Der Himmel geht nur bis zum Knie

BITBURG. (mws) "Kunst & Kultur & Musik - Live und in Farbe", lautet das Motto des Sommercafés im Bitburger Haus Beda. Eine Lesung mit fünf Schauspielern des "theater sesam" eröffnete die Veranstaltungsreihe.

Seit fünf Wochen stehen sie im Garten des Hauses Beda - präsentiert vom Trierischen Volksfreund - als wilde Tiere und Shakespeare-Charaktere auf der Bühne: Die Darsteller des "theater sesam". Im Sommercafé zeigten die Profi-Schauspieler nun ohne Maske und Kulissen mit einer etwas anderen Lesung ihr Können."Wenn wir durch einen Punkt außerhalb einer Geraden eine Parallele zu ihr ziehen, erhalten wir einen sonningen Herbstnachmittag." Der lang gezogene Titel des Abends - entnommen aus dem "Theorem" von Louis Bunuel - erstreckt sich im Programm-Faltblatt über mehrere Zeilen. Doch lang(weilig) wurde es in den kommenden 70 Minuten nicht: Saskia Schwerth, Marnie Sha Held, Werner H. Schuster, Lucius Woytt und Heiko Schendel präsentierten den rund 60 Zuschauern eine unterhaltsame literarische Collage aus Makaberem, Anzüglichem und Absurdem.Vor allem die Texte des Russen Daniil Charms spalteten das Bitburger Publikum in zwei Lager: Von Schmunzeln über herzhaftes Lachen bis zu Kopfschütteln reichten die Reaktionen, wenn der Autor Figuren einander sinnlos begegnen oder vom Dach stürzen lässt.

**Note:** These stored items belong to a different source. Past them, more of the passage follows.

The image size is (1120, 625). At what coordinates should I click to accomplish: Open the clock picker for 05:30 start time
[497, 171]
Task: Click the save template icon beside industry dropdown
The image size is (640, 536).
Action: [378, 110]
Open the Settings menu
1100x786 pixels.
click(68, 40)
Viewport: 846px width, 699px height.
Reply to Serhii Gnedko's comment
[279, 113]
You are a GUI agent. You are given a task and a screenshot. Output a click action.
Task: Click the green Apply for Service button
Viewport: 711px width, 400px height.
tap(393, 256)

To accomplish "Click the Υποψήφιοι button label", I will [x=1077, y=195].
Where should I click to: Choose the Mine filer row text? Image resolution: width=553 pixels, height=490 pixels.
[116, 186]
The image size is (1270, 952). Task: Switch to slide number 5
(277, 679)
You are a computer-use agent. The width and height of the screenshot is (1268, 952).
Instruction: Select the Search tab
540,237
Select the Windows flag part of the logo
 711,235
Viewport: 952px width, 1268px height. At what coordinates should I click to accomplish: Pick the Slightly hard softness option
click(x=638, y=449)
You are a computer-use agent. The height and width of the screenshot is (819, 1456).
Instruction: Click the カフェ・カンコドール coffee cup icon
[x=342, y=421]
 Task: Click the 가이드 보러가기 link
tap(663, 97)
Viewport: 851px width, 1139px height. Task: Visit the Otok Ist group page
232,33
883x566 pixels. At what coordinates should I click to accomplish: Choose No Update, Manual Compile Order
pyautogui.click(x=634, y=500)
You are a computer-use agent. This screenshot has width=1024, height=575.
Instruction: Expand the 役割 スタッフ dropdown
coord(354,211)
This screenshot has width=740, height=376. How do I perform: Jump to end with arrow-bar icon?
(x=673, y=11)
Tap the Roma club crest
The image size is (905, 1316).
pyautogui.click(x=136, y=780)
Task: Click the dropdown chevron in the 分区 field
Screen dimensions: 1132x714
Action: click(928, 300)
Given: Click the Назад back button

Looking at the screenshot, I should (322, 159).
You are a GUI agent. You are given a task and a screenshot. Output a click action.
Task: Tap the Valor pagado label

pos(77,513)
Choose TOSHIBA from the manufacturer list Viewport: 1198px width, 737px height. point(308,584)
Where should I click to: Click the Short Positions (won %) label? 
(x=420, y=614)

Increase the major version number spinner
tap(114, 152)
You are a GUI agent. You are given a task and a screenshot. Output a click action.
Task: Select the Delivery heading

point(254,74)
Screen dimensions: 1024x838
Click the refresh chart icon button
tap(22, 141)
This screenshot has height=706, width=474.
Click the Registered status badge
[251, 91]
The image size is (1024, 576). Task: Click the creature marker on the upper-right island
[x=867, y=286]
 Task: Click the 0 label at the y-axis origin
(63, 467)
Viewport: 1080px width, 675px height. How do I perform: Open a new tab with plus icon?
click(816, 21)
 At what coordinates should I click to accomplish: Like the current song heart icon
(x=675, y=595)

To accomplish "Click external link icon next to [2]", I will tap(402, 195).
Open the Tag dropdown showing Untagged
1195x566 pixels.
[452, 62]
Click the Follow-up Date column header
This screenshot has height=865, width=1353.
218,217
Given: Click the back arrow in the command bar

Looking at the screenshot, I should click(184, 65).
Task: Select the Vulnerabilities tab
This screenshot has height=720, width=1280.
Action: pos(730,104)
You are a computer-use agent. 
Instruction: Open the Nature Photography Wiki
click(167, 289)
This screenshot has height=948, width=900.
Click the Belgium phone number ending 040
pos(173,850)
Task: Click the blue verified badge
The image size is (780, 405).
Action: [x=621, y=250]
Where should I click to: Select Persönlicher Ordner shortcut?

Heiko Schendels sonore Stimme ruft in Charms' "Die Fallenden" das kuriose Treiben im Hinterhof eines Hauses vor das geistige Auge der Zuhörer: Fenster werden bespuckt und wieder gesäubert, vernagelt und wieder geöffnet. Nachbarinnen reißen sich die Kleider vom Leib.Einen Kontrast zu dieser "schweren Kost" aus Russland boten Gedichte, Szenen und Dialoge von Bert Brecht, Erich Kästner und Charles Bukowski.Während des Programms wechselten die Sprecher ständig ihre Position im Raum oder tauchten über den Köpfen der Zuschauer auf dem Fenstersims des ersten Stocks auf. Marnie Sha Held zog als "Prostitätowierte" berlinernd von Tisch zu Tisch und baggerte einen Zuschauer an. "Ich will den Himmel nicht - nur bis zum Knie", verkündete sie wenig später. Ein "Reimzwang" trieb in Robert Gernhardts gleichnamiger Episode das junge Paar Ulla und Harry (Saskia Schwerth und Heiko Schendel) zur Verzweiflung Von den Erlebnissen einer vierbeinigen Krähe berichtete Werner H. Schuster. Das weckte beim Publikum die Lust auf mehr - mit anhaltendem Applaus entlockte es den Darstellern zwei Zugaben.Das Sommercafé ist dienstags bis freitags von 15 bis 18.30 Uhr sowie während aller Veranstaltungen im Haus Beda geöffnet.